Lilja Sigurdardóttir, Reykjavik noir — t.2 : “Le Filet”

Un mémo­rable thril­ler Islan­dais

Pour pou­voir conti­nuer à voir son petit gar­çon, Sonja est contrainte par Adam, son ex-mari, à trans­por­ter des valises de drogue. Depuis sa sépa­ra­tion, elle vit avec Agla. Celle-ci, sur­fant sur la crise finan­cière de 2008, a détourné les fonds d’Ingimar, un puis­sant homme poli­tique. Elle est dans le col­li­ma­teur de la jus­tice. Pour fuir sa situa­tion, rompre avec les chan­tages affec­tifs, Sonja enlève Tómas et se réfu­gie aux États-Unis.

Le Filet, le tome 2 de la tri­lo­gie Reyk­javík noir, débute alors que Sonja et son fils sont en Flo­ride. Ils mènent une vie de fuyards, chan­geant sans cesse de cam­ping. Cepen­dant, parce que Tómas vou­lait des nou­velles de Nou­nours, son chien, il a envoyé un mes­sage à son père via le compte Face­book de son petit voi­sin. Ce mes­sage a per­mis à Adam de les loca­li­ser et de les faire enle­ver. Il met son ex-épouse face à un mar­ché : elle revient avec lui en Islande et reprend ses voyages ou elle fait ses adieux et ne reverra jamais son fils.
Agla se réveille dif­fi­ci­le­ment d’une soi­rée pas­sée à se défon­cer pour oublier qu’elle s’apprête à aller en pri­son, que Sonja s’est vola­ti­li­sée. La nuit sui­vante, elle est cou­chée quand elle per­çoit une pré­sence. Dans le salon, elle découvre Ingi­mar affalé dans un fau­teuil. Celui-ci est venu récu­pé­rer son argent, une somme qu’elle et ses com­plices ne peuvent réunir. Il lui fait alors une pro­po­si­tion pour l’aider à réduire cette dette, voire à l’en débar­ras­ser.
Enle­vée en Flo­ride, Sonja arrive à l’aéroport de Keflavík en short et débar­deur. Elle n’a d’autre solu­tion qu’appeler Agla. Celle-ci est trop heu­reuse de renouer le contact. Et la vie reprend. Sonja est for­cée, main­te­nant, à un voyage par semaine. Au fond du trou, elle ima­gine un plan pour se libé­rer du piège qui l’emprisonne alors qu’Agla met tout en œuvre pour se sor­tir de la nasse où elle se trouve enfermée…
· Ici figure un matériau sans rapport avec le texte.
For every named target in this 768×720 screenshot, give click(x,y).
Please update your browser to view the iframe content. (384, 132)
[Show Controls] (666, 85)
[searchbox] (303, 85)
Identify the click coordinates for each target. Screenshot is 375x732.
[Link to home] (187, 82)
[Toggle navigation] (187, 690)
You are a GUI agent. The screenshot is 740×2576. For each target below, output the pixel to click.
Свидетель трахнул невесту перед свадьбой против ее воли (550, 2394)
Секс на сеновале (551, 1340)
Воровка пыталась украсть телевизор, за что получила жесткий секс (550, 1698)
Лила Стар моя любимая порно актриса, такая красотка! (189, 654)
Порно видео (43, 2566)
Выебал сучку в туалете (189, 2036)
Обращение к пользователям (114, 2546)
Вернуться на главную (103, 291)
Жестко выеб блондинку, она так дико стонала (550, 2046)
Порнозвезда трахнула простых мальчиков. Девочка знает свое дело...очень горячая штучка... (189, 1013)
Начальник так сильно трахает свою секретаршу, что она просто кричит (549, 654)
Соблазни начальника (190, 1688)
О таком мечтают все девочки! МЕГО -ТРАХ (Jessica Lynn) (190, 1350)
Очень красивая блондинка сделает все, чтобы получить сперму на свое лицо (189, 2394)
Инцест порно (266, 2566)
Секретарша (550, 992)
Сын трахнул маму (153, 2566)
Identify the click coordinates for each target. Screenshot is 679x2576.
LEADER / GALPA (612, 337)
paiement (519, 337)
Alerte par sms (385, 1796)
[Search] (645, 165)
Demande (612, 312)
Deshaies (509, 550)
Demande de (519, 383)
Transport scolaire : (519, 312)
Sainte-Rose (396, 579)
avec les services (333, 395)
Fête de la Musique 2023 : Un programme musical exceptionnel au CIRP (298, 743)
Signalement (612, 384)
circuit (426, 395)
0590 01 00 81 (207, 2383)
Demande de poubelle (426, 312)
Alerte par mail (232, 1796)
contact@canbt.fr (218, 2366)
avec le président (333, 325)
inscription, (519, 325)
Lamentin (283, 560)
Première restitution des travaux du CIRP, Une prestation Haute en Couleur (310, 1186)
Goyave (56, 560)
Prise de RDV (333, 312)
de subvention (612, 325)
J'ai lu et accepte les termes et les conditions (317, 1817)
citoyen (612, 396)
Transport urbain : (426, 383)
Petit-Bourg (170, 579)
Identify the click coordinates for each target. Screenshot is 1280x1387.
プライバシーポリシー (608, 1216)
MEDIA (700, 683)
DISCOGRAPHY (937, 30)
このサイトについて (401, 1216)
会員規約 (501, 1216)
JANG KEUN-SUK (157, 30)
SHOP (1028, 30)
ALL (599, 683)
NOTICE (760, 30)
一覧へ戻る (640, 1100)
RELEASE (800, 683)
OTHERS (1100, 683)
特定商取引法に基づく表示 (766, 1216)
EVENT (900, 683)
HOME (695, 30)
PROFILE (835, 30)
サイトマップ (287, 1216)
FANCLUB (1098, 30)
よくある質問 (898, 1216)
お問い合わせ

Avec ses deux héroïnes, la roman­cière explore deux domaines illé­gaux, l’univers des pas­seurs de drogues et celui des mani­pu­la­teurs de finances. En fai­sant de Sonja une jeune mère for­cée de trans­por­ter de la drogue par-delà les fron­tières, elle éclaire le sort de ces « mules », ces pas­seurs ainsi dénom­més par déri­sion. La crise ban­caire de 2008, les sou­bre­sauts politico-financiers qu’a vécus l’Islande servent de toile de fond aux magouilles ban­caires d’Agla. L’une est l’autre, pié­gées, vont devoir se battre pour retrou­ver leur liberté.
Avec des cha­pitres courts, alter­nant promp­te­ment les pro­ta­go­nistes, avec une écri­ture inci­sive et un style mor­dant, Lilja Sigur­dardót­tir offre une his­toire dense, une intrigue ten­due, jouant avec maes­tria sur le double jeu mené par nombre des acteurs du drame. Elle met en scène les flux inter­na­tio­naux de la finance, l’amour mater­nel, l’homosexualité féminine…

Autour de ces deux femmes prises dans une tour­mente dont elles ne sont qu’en par­tie res­pon­sables, la roman­cière construit une gale­rie de per­son­nages d’une grande véra­cité. Entre ce doua­nier revenu du “ser­vice public”, ces finan­ciers et poli­tiques plus féroces que des piran­has, ces tra­fi­quants avides et sans pitié…, elle laisse peu de place à des indi­vi­dus hon­nêtes.
Après Pié­gée (Métai­lié – 2017), Le Filet conforte l’excellence de cette roman­cière et donne à attendre avec impa­tience “La Cage”, le troi­sième tome à paraître chez le même édi­teur en 2019.

serge per­raud

Lilja Sigur­dardót­tir, Le Filet (Netid) tra­duit de l’islandais par Jean-Christophe Salaün, Reyk­ja­vik noir — t.2, Métai­lié, coll “Biblio­thèque nor­dique”, mars 2018, 320 p. — 21,00 €.